To calculate the minimum detectable effect size with an expected sample size of 1284 households, we followed equation (4.3) in Orr (1999)
Minimum Detectable Effect = 2k*sigma/sqrt((1-gamma)*N) = 0.0502
where k = 2.8 is a constant determined by desired statistical size (5%) and power (80%); sigma = 0.31 is the standard deviation of the unconditional outcome of interest (the fraction of households issued a voucher that lease up in an opportunity neighborhood); gamma = 0.05 is the fraction of sample that decline program participation; and N = 1284 is the total number of vouchers to eligible families expected to be issued during the study across the two housing authorities.

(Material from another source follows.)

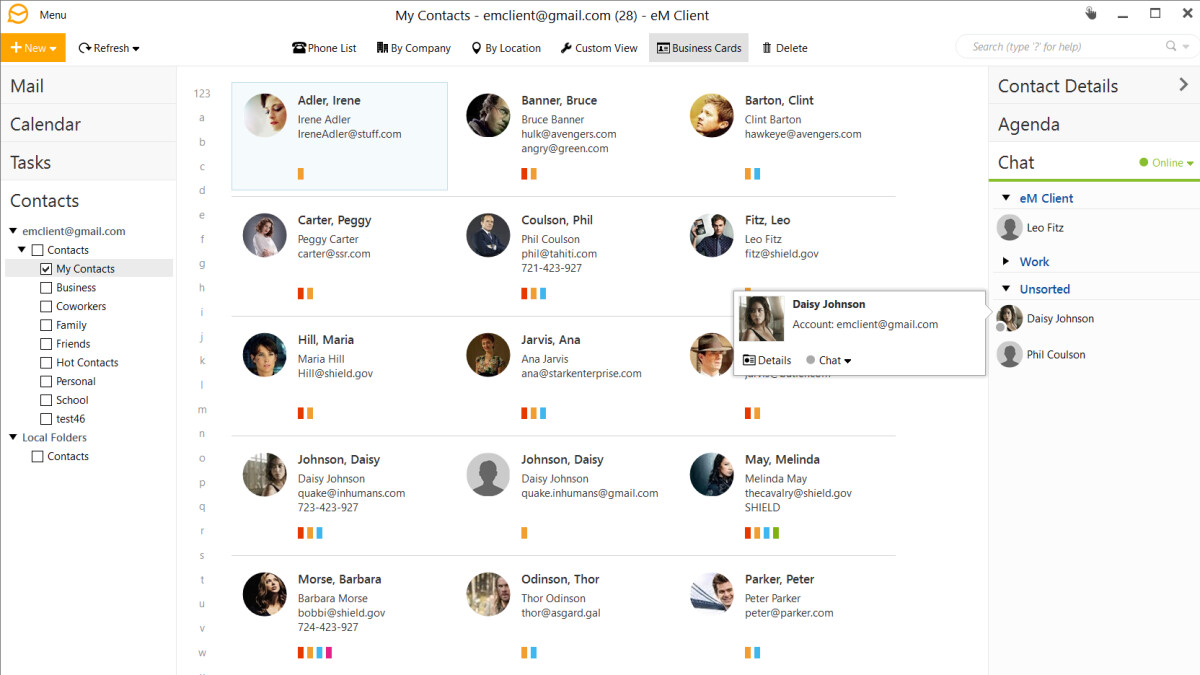The image size is (1200, 675).
Task: Expand the Work chat group
Action: (1006, 262)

Although this is a large effect in relative terms, it is small in absolute terms (less than an extra 100 families a year moving to opportunity neighborhoods), and it is smaller than effects seen in the original Moving to Opportunity experiment evaluation and those estimated non-experimentally for the Baltimore Housing Mobility Program. In phase two, we anticipate two or three treatment arms with more focused interventions based on qualitative lessons learned from phase one, each consisting of smaller sample sizes and resulting in larger minimum detectable effects. For example, to separately examine phase one and phase two with N/2 households in each phase, our minimum detectable effect increases by a factor of sqrt(2) to 0.0710 meaning that we anticipate having sufficient power to detect a 7.1 percentage point treatment effect in phase one or across all treatment arms of phase two.